He tells me he is going to talk about ‘workable competition’ which is how those 1960s socialists talked about the social control of strongly oligopolistic industries. It is an expression which has almost fallen out of use in New Zealand, and so has the analysis which goes with it. Geoff will reintroduce it. We need to. It is very rare that there are even four firms in many vital New Zealand industries.

The issue of properly regulated markets is the focus of the rest of this lecture, and – including workable competition – of the rest of this series. We begin by observing that the corner dairy is subject to various laws and regulations which cover food hygiene and consumer information and protection. Additionally – and importantly for later parts of the story – a wronged customer may be able to sue the dairy owner for damages. There are a plethora of these restraints over dairies. Market transactions which do not come under some legal restraints are extremely rare. The issue for those who favour social control is what are the relevant laws?

The notion of the market as a means of social control was not a popular view in New Zealand’s Left in the middle of the twentieth century. Its thinking had evolved out of the older economic tradition captured in the clause four approach to socialism. In any case, Labour had come into power in 1935 and had established a far more interventionist economic management than the social control approach subsequently suggested was necessary, although perhaps it reflected the economy of the times and its understandings.

The Muldoon government was the apogee of this approach. Of course Muldoon did not use the economic powers available to him for the purposes the Left desired, and there were many who saw the solution was to take over the same powers as Muldoon but apply them for other purposes. This overlooked the way that with affluence and complexity the economy was becoming increasingly difficult to control directly. In any case why neglect using the powerful mechanism of social control that the market offered?

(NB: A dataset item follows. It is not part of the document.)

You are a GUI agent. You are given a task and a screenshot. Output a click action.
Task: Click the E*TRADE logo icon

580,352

The Labour government which came to power in 1984 sort-of realised that the regime that Muldoon managed could not continue. It did not, though, have much idea about how to replace it. It remains a mystery how the Fourth Labour government got captured by those who were pro-market but not from the Left and went on to abandon most of their socialist aspirations. One explanation was that they were modernisers and their Labour supporters were not, so they turned to the only group whose approach seemed to be addressing the problems which Muldoon’s management exposed.

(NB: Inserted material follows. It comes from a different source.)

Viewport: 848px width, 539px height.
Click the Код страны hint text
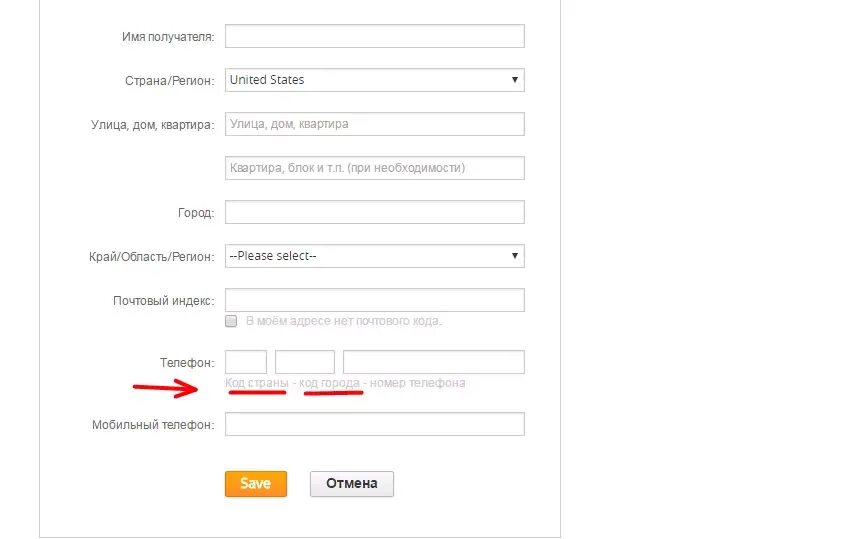pyautogui.click(x=257, y=383)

That cannot be quite true. Many Labour supporters were economic traditionalists, but there were also a group of modernisers committed to traditional social values but who had thought about how to use the market for social control. The left wing modernisers saw the value of using the market as an instrument for social control in the pursuit of higher social ends; in contrast the right wingers saw the market as an end in itself.

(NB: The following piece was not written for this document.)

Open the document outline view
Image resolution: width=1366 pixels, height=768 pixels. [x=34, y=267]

Why did the Labour government not turn to the leftish modernisers for assistance, instead of letting its right wing advisers repress them? Again we do not know; such memoirs as we have avoid such issues. Certainly the neo-liberals saw this alternative as the greatest threat to the implementation of their agenda, and repressed them while the traditional left also turned their back on them. The repression set back the left for a quarter of a century; this Fabian Society is an attempt to re-establish the analytic approach of the left modernisers.

One factor may have been that the Labour traditionalists did not trust the Labour modernisers. Tony Judt accuses the left of being conservative. I think what he means is not only that they wish to preserve old values, but that they also want to preserve the institutions which they created in the past. Modernisers of the left or right threaten those institutions, albeit the left group may be progressive trying to adapt them for the evolving circumstances; while the right group – the neo-liberals – may be in favour of abandoning them. The Labour Traditionalists could not distinguish between the two, and so never turned to the Labour Modernisers for help against the neo-liberals.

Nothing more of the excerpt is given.